À l'issue de cette demi-journée d'évaluation, l'espace « insertion emploi » du conseil départemental décide de l'orientation : emploi (en capacité de reprendre un emploi rapidement), équilibré (pour ceux qui sont proches de l'emploi mais ont encore quelques problématiques sociales à lever) ou remobilisation (pour ceux qui nécessitent une prise en charge plus intensive de retour à l'emploi). Un livret de parcours est ensuite remis au bénéficiaire du RSA pour commencer sa mise en mouvement. Cet outil est destiné à rassembler ses documents tout au long de son parcours et à lui permettre de créer un véritable dossier, pas à pas, vers sa remobilisation professionnelle.
H.fr : En quoi consistent exactement ces « 15 heures d'activités » ?
AC : Elles sont diverses, adaptées à chaque personne, en fonction de ses problématiques personnelles, et peuvent varier selon les territoires. En effet, il s'agit de déployer ces 15 heures selon un référentiel national au travers de la référence d'accompagnement mais avec une certaine dose de spécificités propre à chaque Département et aux dispositifs déjà en place dans ceux-ci.

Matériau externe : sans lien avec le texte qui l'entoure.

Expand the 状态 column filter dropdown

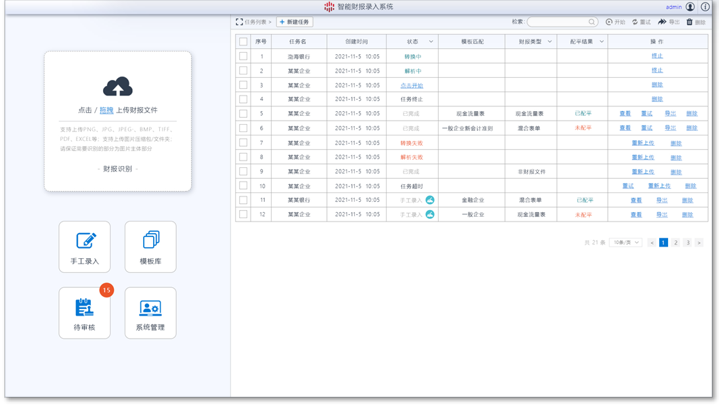coord(431,42)
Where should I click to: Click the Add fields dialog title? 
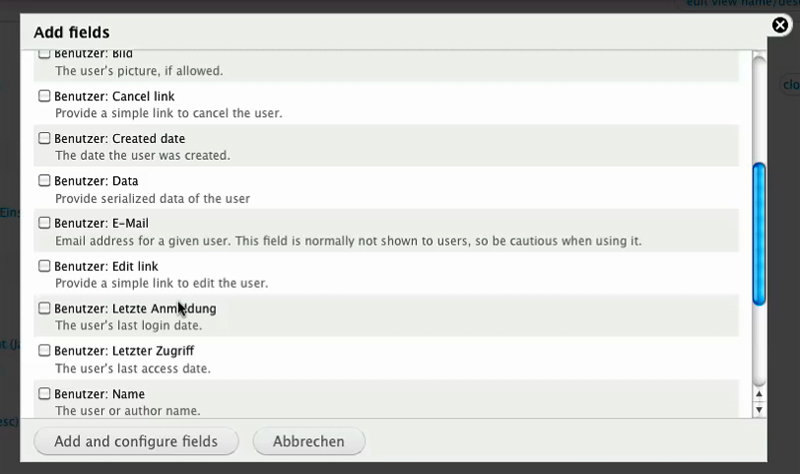(x=72, y=33)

Dans l'Allier par exemple, les allocataires peuvent être amenés à faire du bénévolat au sein d'associations caritatives, à participer à notre marché de remobilisation et savoir-être au travail ou encore au marché santé, mais aussi à réaliser des jobs dating, des stages dans les collectivités volontaires, des ateliers de formation numérique…
Le référent d'accompagnement, qui les suivra tout au long de leur parcours, évaluera avec eux et les tuteurs éventuels le nombre d'heures hebdomadaires effectuées au regard de leur situation et des besoins identifiés, toujours en fonction des caractéristiques et des possibilités de chacun, au stade où il en est de sa remobilisation. Cela restera souple et personnalisé.
H.fr : Dans quel cas le président du conseil départemental peut-il décider la suspension du RSA ?
AC : Le Département de l'Allier applique strictement le cadre règlementaire existant pour la sanction, à savoir le respect des droits et devoirs et donc la convocation en équipe pluridisciplinaire de tout bénéficiaire du RSA qui serait en situation de non-respect de ses obligations. Cela concerne les fraudes, bien sûr, mais aussi la non signature du contrat d'engagement avec son référent unique ou référent d'accompagnement ou encore la non réponse et présentation aux convocations, le non-respect de sa recherche d'emploi…
À noter que, dans le cadre de l'expérimentation pour la mise en œuvre de la loi plein emploi, le décret relatif à la sanction, pour les 15 heures obligatoires notamment, n'est pas encore paru à ce jour.
Enfin, à noter que nous examinons avec le plus grand soin, les situations de chacune et chacun, notamment celles des personnes en situation de handicap dont les dossiers sont finement étudiés pour leur apporter l'accompagnement personnalisés et l'intérêt qu'ils méritent et les aider au mieux à retrouver, pour ceux qui le peuvent, la joie du partage et la fierté de vivre de son travail.